Falta de uma política migratória nacional maltrata migrantes, compromete avanços e sobrecarrega a sociedade civil

Missão Paz, São Paulo, abril de 2014: o fechamento do abrigo para imigrantes em Brasileia (AC) e o envio destes para São Paulo sem aviso prévio causa superlotação na instituição, que é obrigada a acomodar os recém-chegados no salão da Paróquia Nossa Senhora da Paz. Colchões, cobertores, malas e pertences dos imigrantes podem ser vistos em todo o espaço.

Auditório da Missão Paz vira alojamento provisório para cerca de 200 migrantes que chegaram nos últimos dias. Crédito: Rodrigo Borges Delfim - 29 de abril de 2014
Auditório da Missão Paz vira alojamento provisório para cerca de 200 migrantes que chegaram nos últimos dias.
Crédito: Rodrigo Borges Delfim – 29 de abril de 2014

Missão Paz, fevereiro de 2015: quase um ano depois, a situação de dificuldade vivida pelos imigrantes e pela instituição continua a ocorrer – e com potencial para ser ainda pior. Malas e outros pertences dos migrantes estão por toda a parte – do lado de dentro e de fora da paróquia.
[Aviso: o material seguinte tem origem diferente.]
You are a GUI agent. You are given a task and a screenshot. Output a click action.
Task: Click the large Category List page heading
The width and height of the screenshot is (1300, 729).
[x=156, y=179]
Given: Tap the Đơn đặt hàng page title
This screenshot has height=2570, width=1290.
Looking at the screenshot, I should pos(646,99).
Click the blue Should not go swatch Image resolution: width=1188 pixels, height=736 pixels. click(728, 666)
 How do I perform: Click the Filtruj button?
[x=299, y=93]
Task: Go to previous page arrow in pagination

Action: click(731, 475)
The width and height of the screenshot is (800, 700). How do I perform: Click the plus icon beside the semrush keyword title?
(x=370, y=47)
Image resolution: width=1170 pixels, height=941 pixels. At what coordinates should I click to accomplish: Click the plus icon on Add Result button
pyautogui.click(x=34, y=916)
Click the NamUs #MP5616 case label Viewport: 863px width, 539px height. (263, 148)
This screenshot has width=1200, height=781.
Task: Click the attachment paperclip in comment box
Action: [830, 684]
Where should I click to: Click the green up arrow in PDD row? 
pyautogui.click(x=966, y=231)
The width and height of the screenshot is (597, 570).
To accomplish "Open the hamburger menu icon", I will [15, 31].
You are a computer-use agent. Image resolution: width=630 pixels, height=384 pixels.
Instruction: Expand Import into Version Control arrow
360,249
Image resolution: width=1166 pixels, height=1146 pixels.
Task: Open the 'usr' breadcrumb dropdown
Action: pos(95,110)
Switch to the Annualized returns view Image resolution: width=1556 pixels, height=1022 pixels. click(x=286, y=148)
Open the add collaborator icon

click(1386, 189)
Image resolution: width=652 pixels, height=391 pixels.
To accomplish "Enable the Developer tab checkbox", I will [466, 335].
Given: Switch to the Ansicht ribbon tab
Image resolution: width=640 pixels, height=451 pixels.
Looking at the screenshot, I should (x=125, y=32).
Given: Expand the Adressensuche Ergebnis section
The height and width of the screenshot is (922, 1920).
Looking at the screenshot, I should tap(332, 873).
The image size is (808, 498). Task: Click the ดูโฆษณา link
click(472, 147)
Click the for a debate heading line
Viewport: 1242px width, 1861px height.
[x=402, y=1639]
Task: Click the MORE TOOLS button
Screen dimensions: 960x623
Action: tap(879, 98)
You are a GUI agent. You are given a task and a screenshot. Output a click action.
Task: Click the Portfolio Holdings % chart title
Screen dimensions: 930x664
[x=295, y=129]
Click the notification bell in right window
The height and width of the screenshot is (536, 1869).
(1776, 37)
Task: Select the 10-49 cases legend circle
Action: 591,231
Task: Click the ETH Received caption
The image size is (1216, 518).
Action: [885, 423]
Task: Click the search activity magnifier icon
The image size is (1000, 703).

Seus donos, recém-chegados ao Brasil e à maior metrópole sul-americana, vivem a incerteza de sequer saberem ao certo como e onde vão passar a próxima noite.

Malas se acumulam do lado de fora da Missão Paz. Crédito: Miguel Ahumada
Malas se acumulam do lado de fora da Missão Paz.
Crédito: Miguel Ahumada

Os ônibus continuam a chegar em vários dias da semana do Acre ao Terminal Barra Funda. Com essa demanda, muito superior à capacidade real de acolhida, a entidade novamente é obrigada a improvisar acomodações no salão da paróquia e a pedir doações para ajudar na manutenção do local – faltam produtos de limpeza, por exemplo.

A Missão informa que os imigrantes que atualmente chegam do Acre estão sem a carteira de trabalho, o que os impedem de buscar emprego formal e dificulta o encaminhamento para outras regiões. Nos meses anteriores, eles já chegavam do Acre com o documento em mãos.

“Por muito tempo pensamos não divulgar fotos como estas. Mas chegamos ao limite! Aqui está uma parte dos haitianos que chegaram na Missão Paz no último final de semana. Estão abandonados: sem carteira de trabalho, sem abrigo, sem assistência… Mais uma vez a Missão Paz se vê obrigada a substituir o poder público. Onde está a política migratória brasileira?”, desabafa a instituição, por meio de sua página no Facebook.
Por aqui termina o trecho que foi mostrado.